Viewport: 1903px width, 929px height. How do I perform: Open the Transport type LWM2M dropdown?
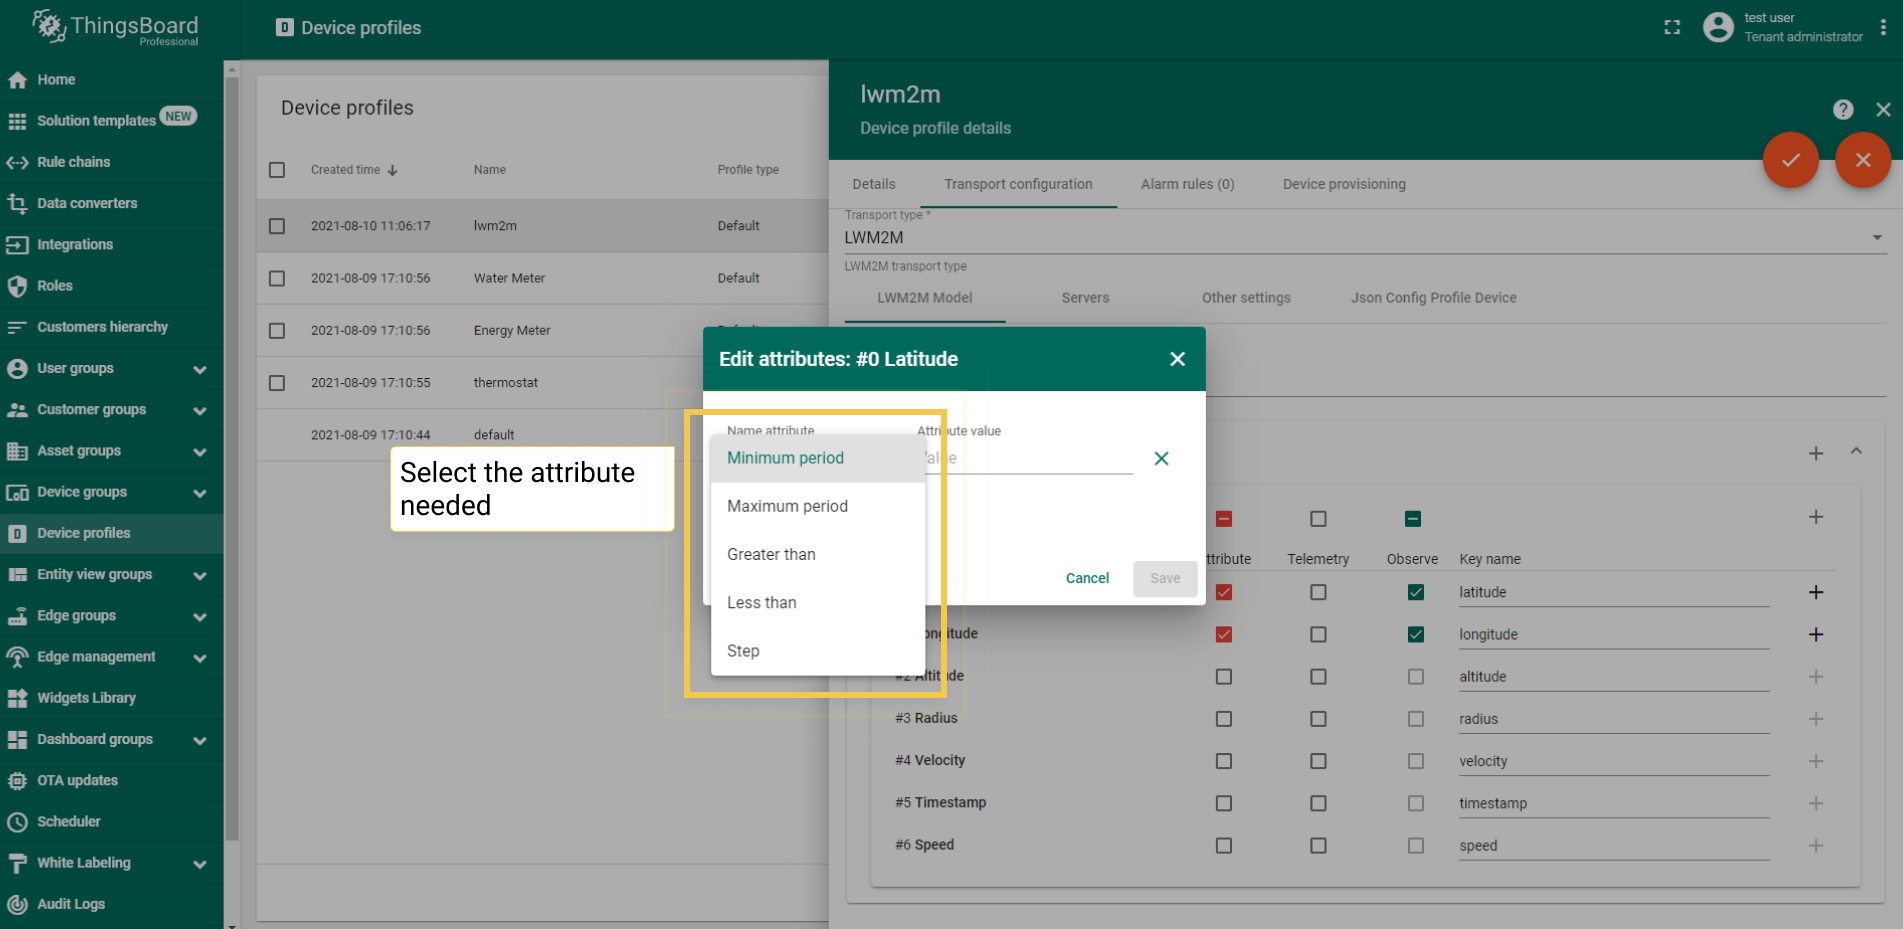pyautogui.click(x=1364, y=238)
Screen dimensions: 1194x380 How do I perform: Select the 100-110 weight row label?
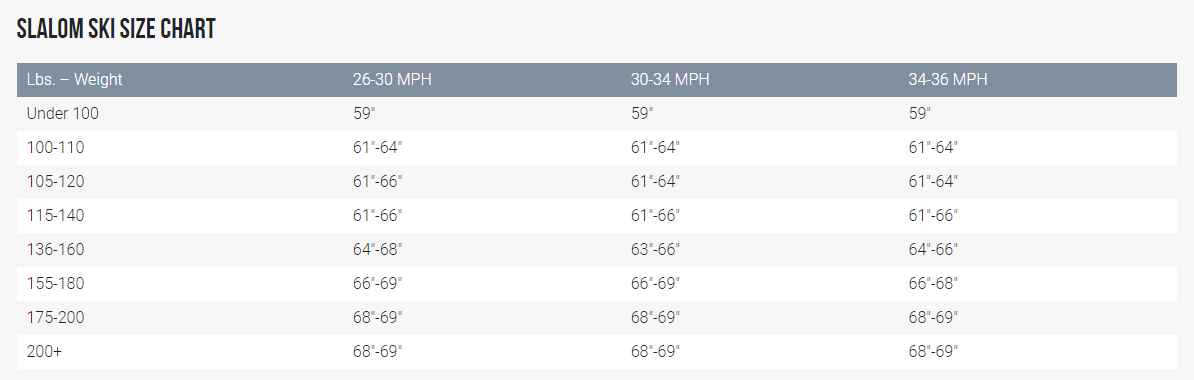pos(56,148)
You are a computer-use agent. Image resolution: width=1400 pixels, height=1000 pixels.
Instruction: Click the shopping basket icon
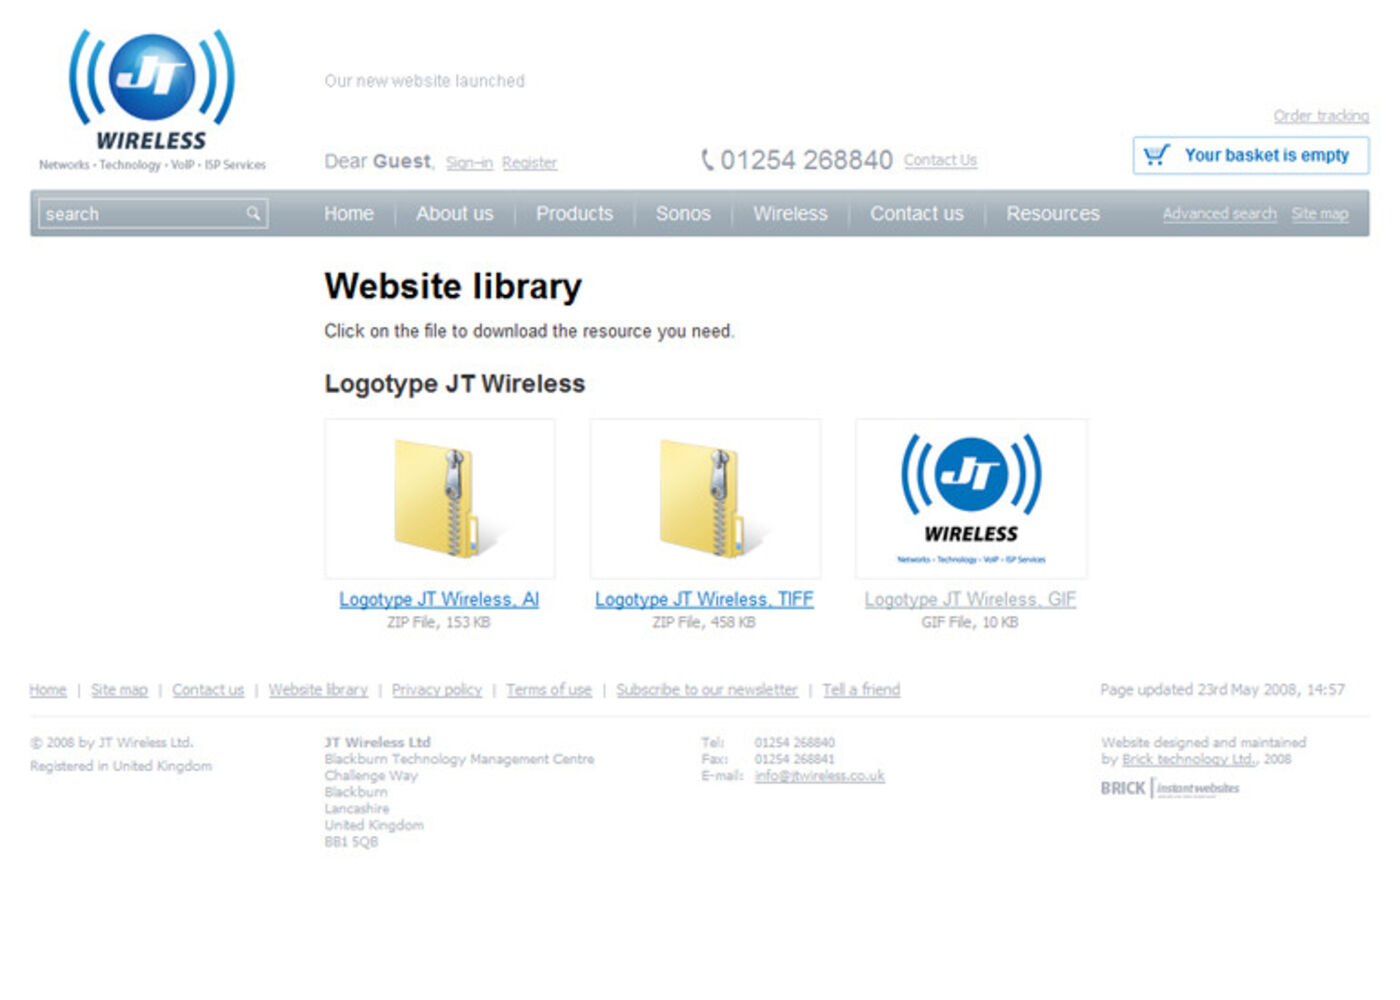[1156, 155]
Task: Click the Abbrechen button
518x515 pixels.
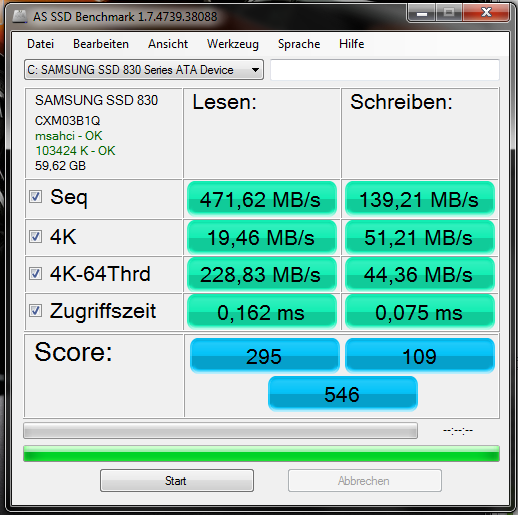Action: (365, 480)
########################################
What is expected =
Word for word, repeat the data above with the pictures left out.

Problem solution =
Viewport: 1903px width, 929px height. How do I perform: Open the Transport type LWM2M dropdown?
pyautogui.click(x=1364, y=238)
Screen dimensions: 1194x380 How do I perform: Select the 100-110 weight row label?
pos(56,148)
You are a computer-use agent. Image resolution: width=1400 pixels, height=1000 pixels.
Instruction: Click the shopping basket icon
[1156, 155]
Task: Click the Abbrechen button
518x515 pixels.
Action: (365, 480)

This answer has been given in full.